Russia ‘plotted Balkan coup’
RUSSIAN military intelligence officers spent months overseeing a coup plot to overthrow Montenegro’s government and kill its prime minister, prosecutors in the Balkan nation allege.
Eduard Shishmakov and Vladimir Popov of the GRU spy agency gave their plot ringleader large sums for weapons and equipment and he was also given a lie detector test to check he was not a Western intelligence agent, it is claimed.
A lengthy indictment against the plotters alleges the network was passed sophisticated encrypted phones set up from Moscow, while at least one money transfer to the conspirators was made from the same street as GRU headquarters.

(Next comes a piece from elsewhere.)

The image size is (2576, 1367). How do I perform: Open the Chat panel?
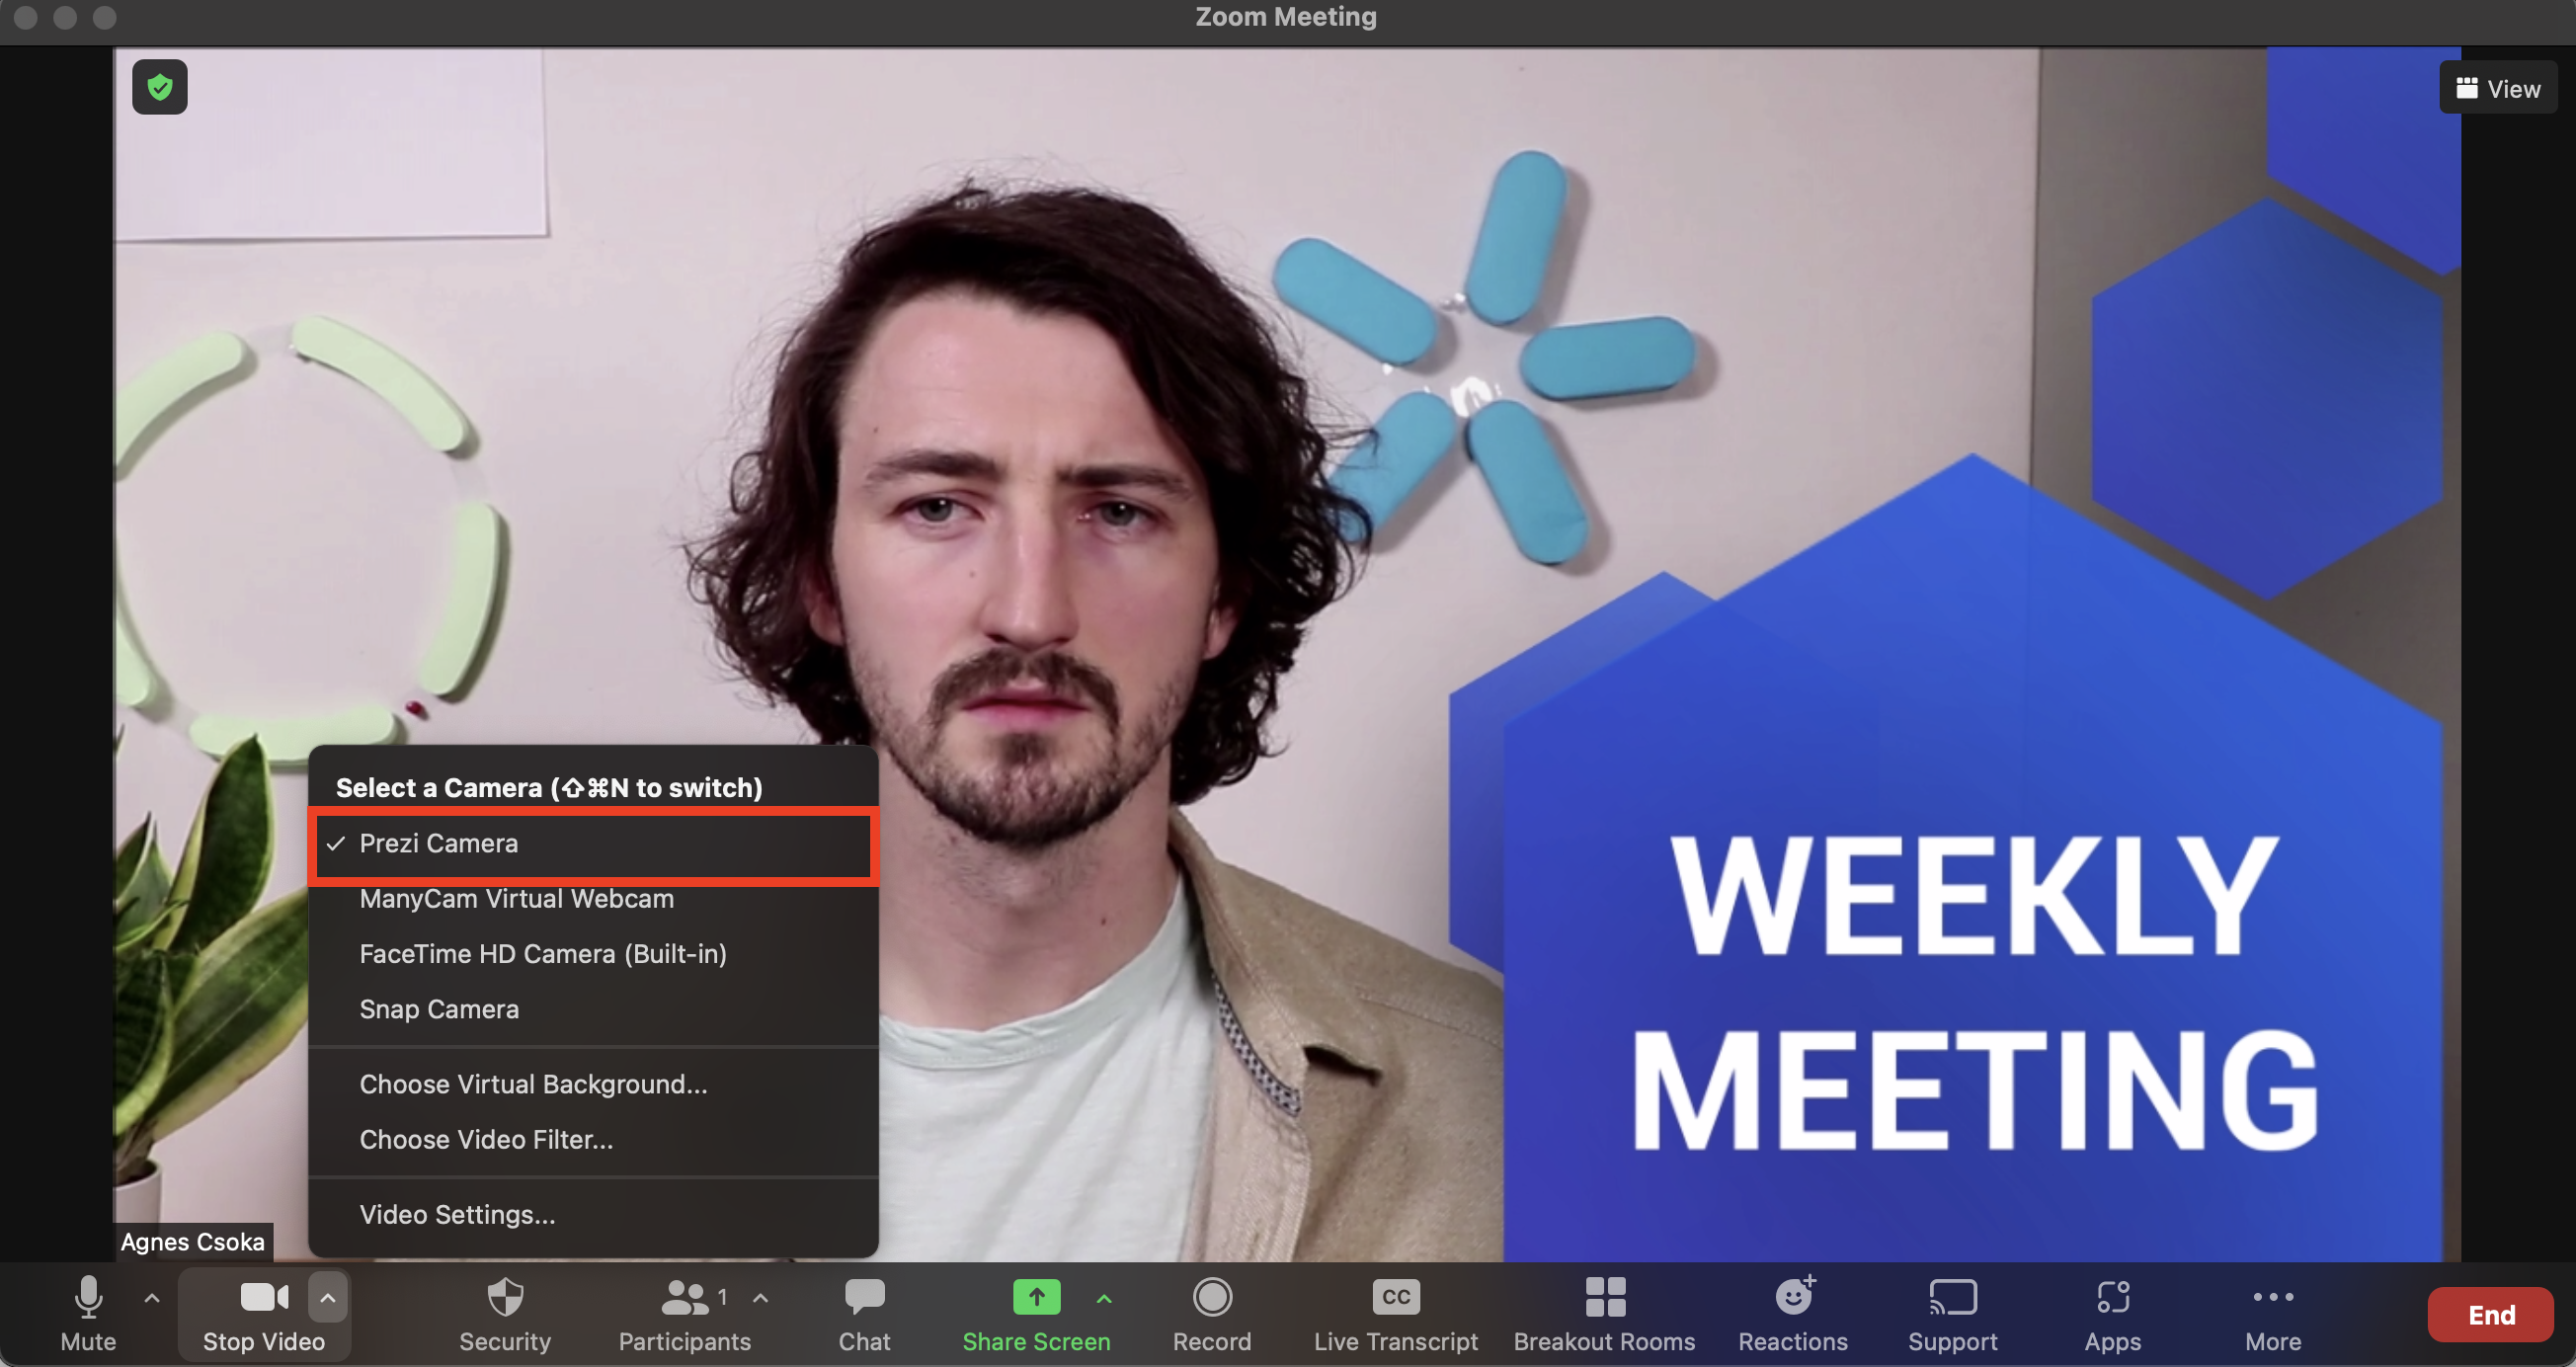click(863, 1312)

According to details of the Montenegrin government’s case seen by The Daily Telegraph, prosecutors also say they have gathered surveillance evidence of the Russian officers meeting the Serbian radicals they hired to carry out the operation.

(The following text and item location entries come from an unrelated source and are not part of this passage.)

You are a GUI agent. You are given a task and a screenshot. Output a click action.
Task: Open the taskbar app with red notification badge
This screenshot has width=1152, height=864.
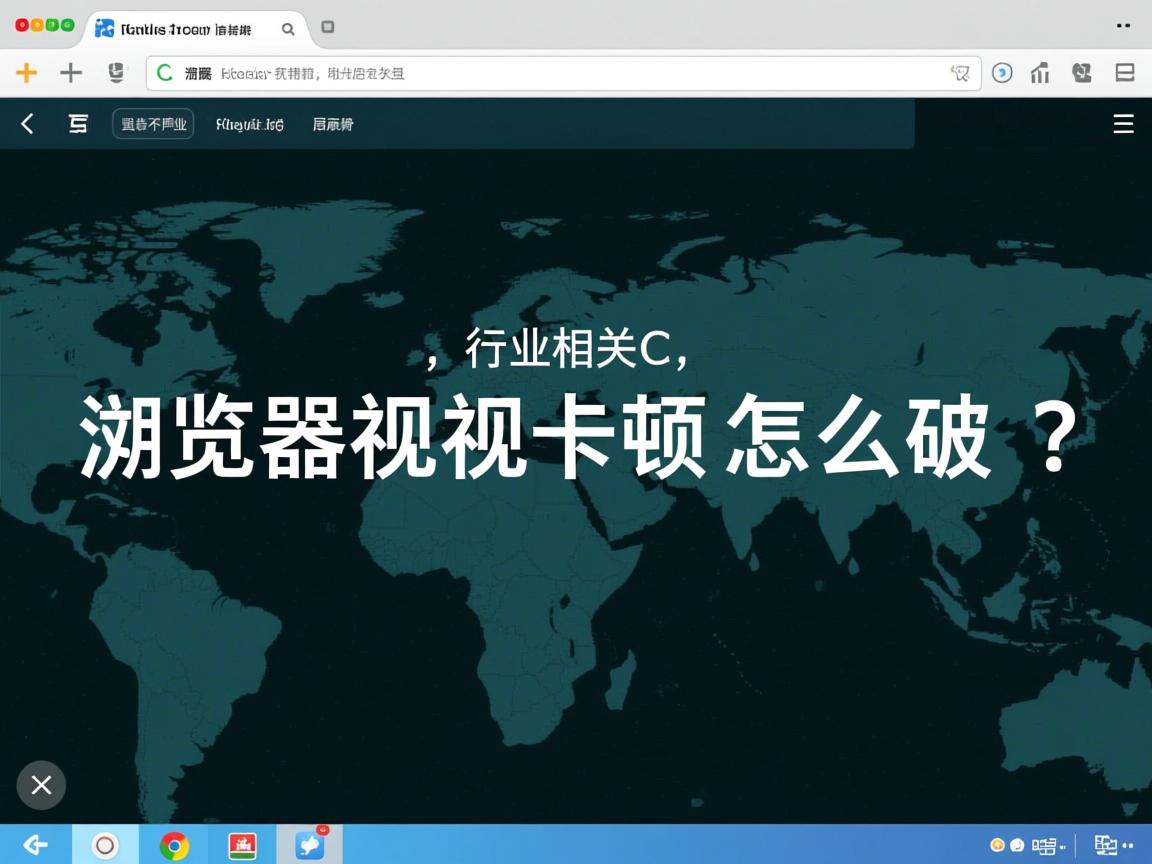pyautogui.click(x=310, y=845)
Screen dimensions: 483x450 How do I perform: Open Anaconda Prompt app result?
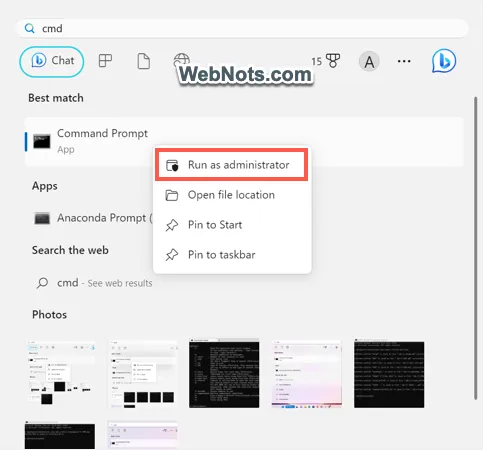click(x=93, y=218)
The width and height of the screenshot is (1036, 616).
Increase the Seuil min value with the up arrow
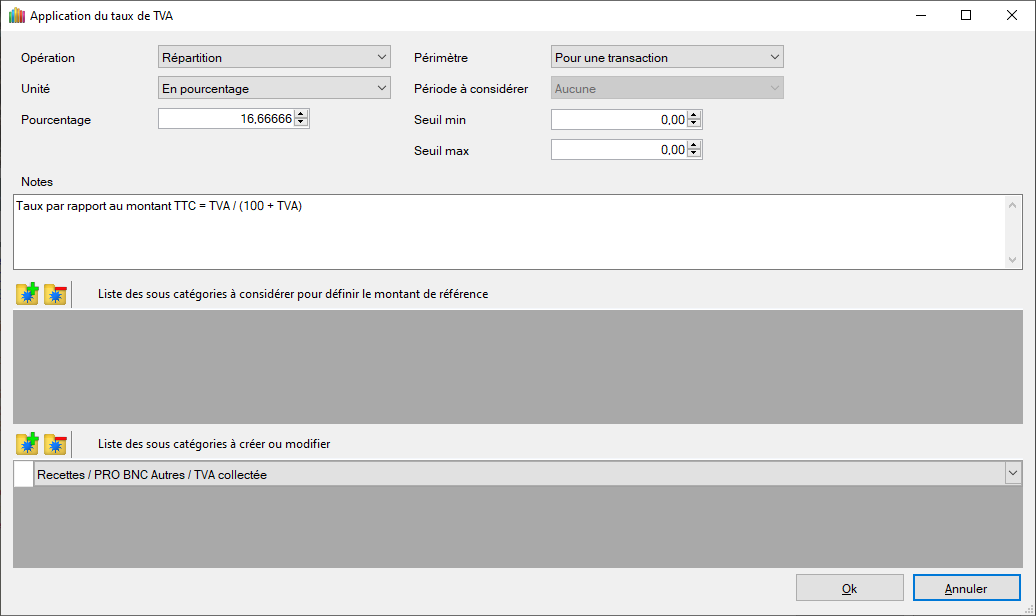[695, 115]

A total of 14 suspects, including two
pro-russian opposition leaders, face trial in the Montenegrin capital for terrorism offences over the alleged plot. The two Russians, who remain at large, are being tried in their absence.
According to details of the indictment, the plot is alleged to have begun in early 2016 when an unidentified Russian intelligence colonel met members of the opposition “to discuss a planned destabilisation operation during the Montenegro elections”.
Montenegrin police arrested a group of Serbian nationals on the eve of a general election on October 16 last year. They were accused of planning to storm the parliament, some disguised as police officers, and target Mr Djukanovic, while also firing on a crowd of protesters to cause chaos.
British and US officials believe the conspiracy had high-level backing from Russia.
The biggest case in Montenegrin legal history has divided public opinion, with many suspecting the plot was a fake invented by the prime minister at the time, pro-western Milo Djukanovic, a suggestion he denies.
The Kremlin has strongly denied any involvement, while the opposition leaders on trial, Andrija Mandic and Milan Knezevic of the Democratic Front party, deny wrongdoing and say the coup was concocted to discredit them.
The trial had been due to start this week but was postponed until September after a series of legal applications from the defendants’ lawyers, who say the state prosecuting team is biased and they fear that they are being wiretapped. Much of the indictment relies on testimony from a plotter-turned-prosecution-witness called Aleksandar Sindjelic, who it is claimed was chosen by the two Russian officers to lead the operation.
There is also testimony from another plotter, Mirko Velimirovic, who allegedly tipped off police about the attempt when he got cold feet just days before the election.